Extrait —
━━━━━━━━━━━━━━━━━━━━

10/12/2010

Roubaix vu du Palais de Justice

Autant le dire tout de suite, ce texte suscitait des réactions mitigées vendredi au Palais de Justice de Lille. Pourtant, cet écrit étonnant est paru dans une publication officielle nationale et il est signé de la responsable du tribunal des enfants de Lille. Donc, c'est du sérieux. Et du catastrophique...


"Précarité et protection des droits de l'enfant" est un ouvrage de 2010, disponible à la Documentation Française, qui a été éditée par la Défenseure des Enfants. Page 141, on découvre un texte de Laurence Bellon, juge au tribunal des enfants, qui donne une image pour le moins sombre de la réalité roubaisienne.

Citons donc intégralement le début du texte qui se présente comme un témoignage:

"Je travaille sur le secteur de Roubaix. Beaucoup de familles que je reçois sont d'origine flamande, nombreuses (de quatre à dix enfants) ou monoparentales. Pas mal vivent en moyenne avec 3 euros par jour et par personne. La pauvreté laisse des traces visibles sur le corps. J'ai mis du temps à me rendre compte que les vêtements tâchés ou troués ne sont pas une question de propreté mais d'absence de vêtements de rechange. Je suis de Marseille: quand je suis arrivée à Roubaix, je trouvais tous les enfants malades à cause de leur terrible pâleur. J'ai mis du temps à comprendre qu'à Marseille tout le monde est bronzé, riches ou pauvres, mais que dans le Nord les enfants bronzés sont les enfants riches parce qu'ils vont en vacances à la mer ou à la montagne ou qu'ils ont un jardin.

━━━━━━━━━━━━━━━━━━━━

Données —
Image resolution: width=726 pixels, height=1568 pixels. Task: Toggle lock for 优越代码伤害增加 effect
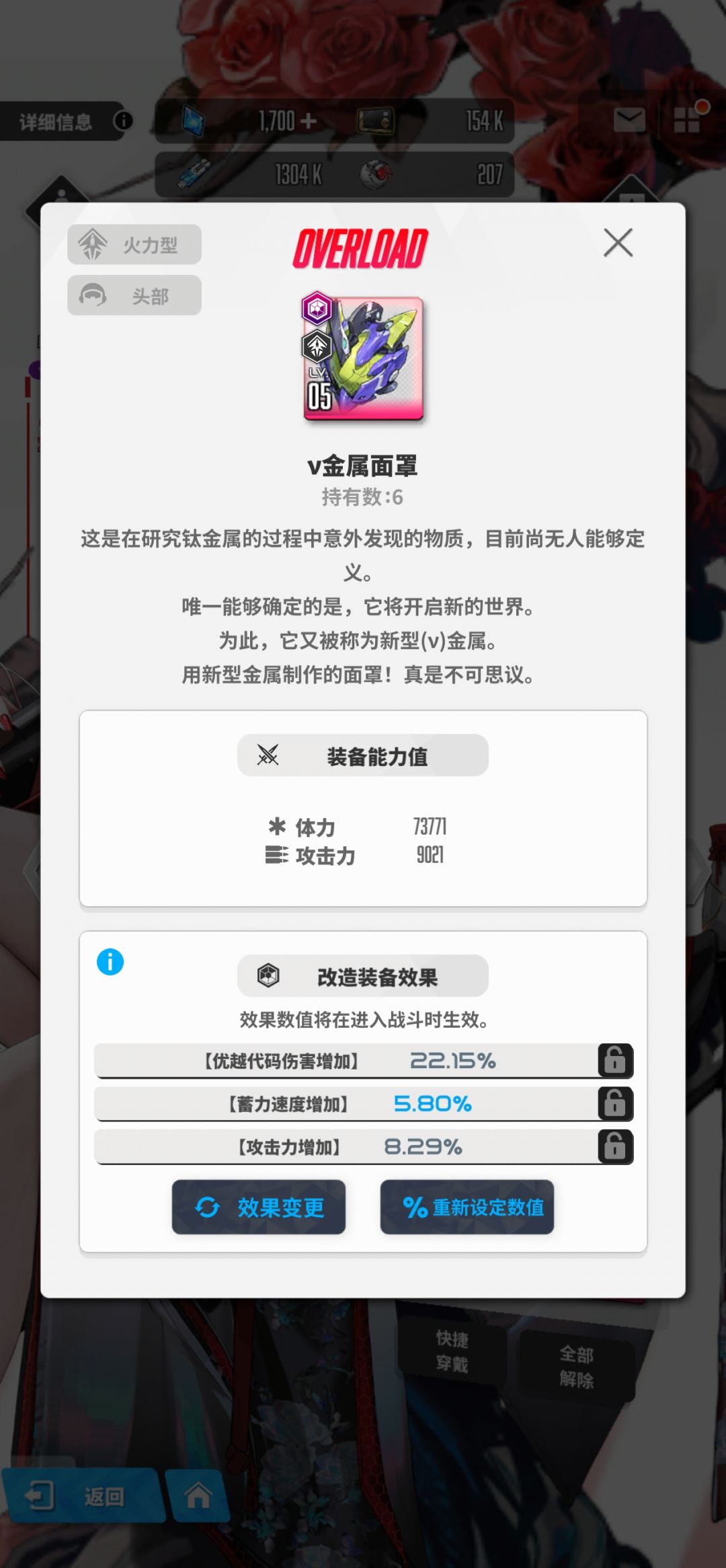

━━━━━━━━━━━━━━━━━━━━

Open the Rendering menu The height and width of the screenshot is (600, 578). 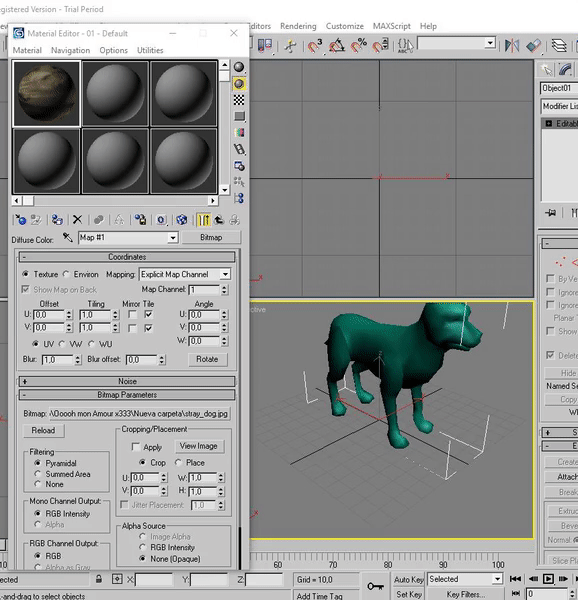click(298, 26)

━━━━━━━━━━━━━━━━━━━━

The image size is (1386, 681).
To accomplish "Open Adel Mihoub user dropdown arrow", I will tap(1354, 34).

━━━━━━━━━━━━━━━━━━━━

À compléter —
1. Quelles villes sont nommées dans l'extrait sur Roubaix ?
2. Poursuivez l'extrait sur Roubaix à la suite de sa dernière phrase.

Réponses —
1. Lille, Roubaix, Marseille

2.
Je reçois entre cinq et six familles par jour en matière pénale (ordonnance de 45) ou en matière civile. Je fais les arbres généalogiques pour repérer les enfants que je reçois. Je me suis vite rendu compte que je rencontrais chaque jour une fratrie orpheline soit du père, soit de la mère ou parfois des deux. Les parents meurent entre 20 et 40 ans (accident du travail, de la route, suicide, noyade, assassinat, overdose, toutes maladies confondues). D'ailleurs, les statistiques de l'INSEE publiées en juin 2010 confortent mes constats".

Suivent de nombreuses considérations sur la pauvreté et la façon dont elle est traitée par la justice des enfants. Mais avouons que le début du texte ne nous a pas laissé indifférent.